The Politically Incorrect Guide to Capitalism
- Cover of the first edition
- Author: Robert P. Murphy
- Language: English
- Series: The Politically Incorrect Guide
- Subjects: Economics, capitalism in the United States
- Published: 2007
- Publication place: United States
- Media type: Print
- Pages: 206
- ISBN: 978-1-59698-504-9
- OCLC: 79860752
- Dewey Decimal: 330.12/2
- LC Class: HB501 .M88 2007
- Preceded by: The Politically Incorrect Guide to Global Warming and Environmentalism
- Followed by: The Politically Incorrect Guide to the Constitution

= The Politically Incorrect Guide to Capitalism =

2007 book by Robert P. Murphy

The Politically Incorrect Guide to Capitalism is a 2007 book by Austrian school economist Robert P. Murphy. It is the ninth book in the Regnery Publishing The Politically Incorrect Guides (P.I.G.) series.

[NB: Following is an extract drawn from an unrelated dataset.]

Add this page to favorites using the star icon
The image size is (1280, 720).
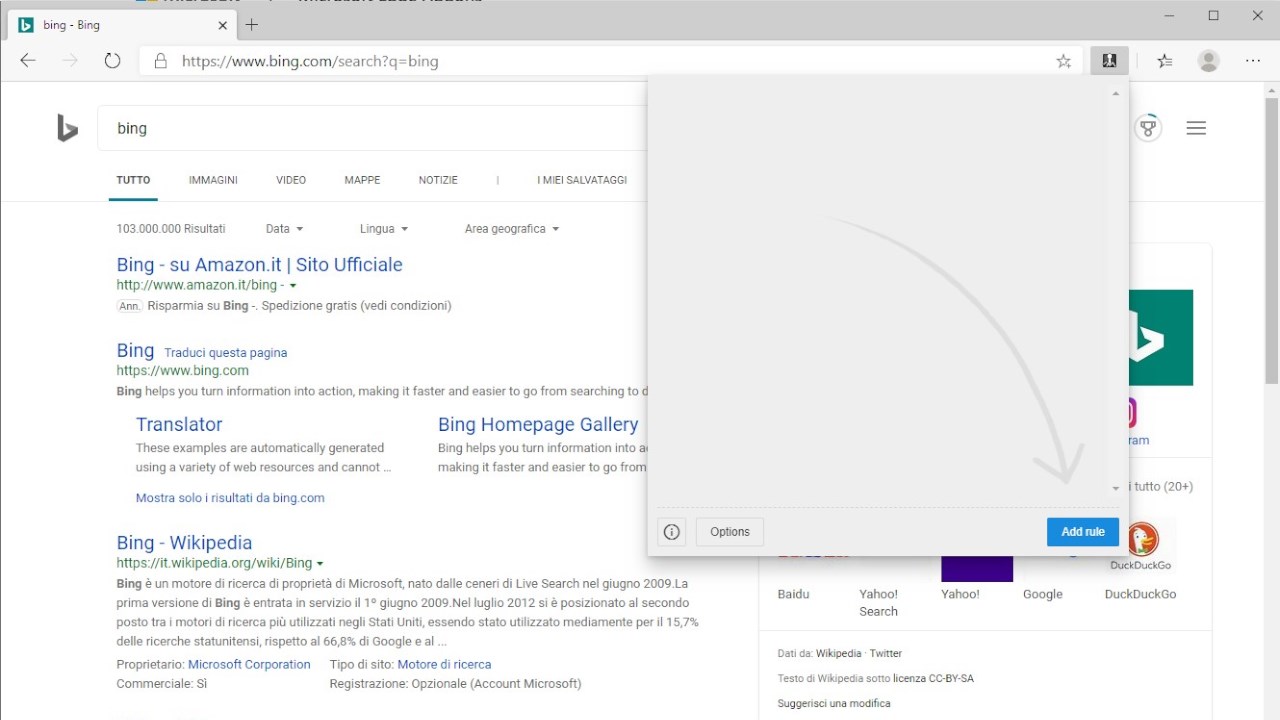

Written as a result of a poll by P.I.G. readers that stated a book on economics, The Politically Incorrect Guide to Capitalism aims to refute what it sees as common misconceptions resulting from Keynesian economics about what capitalism actually is.

The Politically Incorrect Guide to Capitalism argues against criticisms of capitalism, amongst which are:
- it causes ecological destruction
- it causes vast income inequality, as well as racism
- it causes an unpredictable boom and bust cycle

Instead, Murphy argues that they result from government efforts to regulate the free market that have the effect of distorting laissez-faire supply and demand that would encourage the most rational allocation of resources possible, as well as their conservation for future generations. For example, with endangered species such as rhinos it is argued that if they were freely traded those who used their parts would have a stake in maintaining supply and conservation would improve (page 49). It is likewise argued that antitrust laws are unnecessary and that the "robber barons" actually benefited the US' poor much more than any government aid has ever done.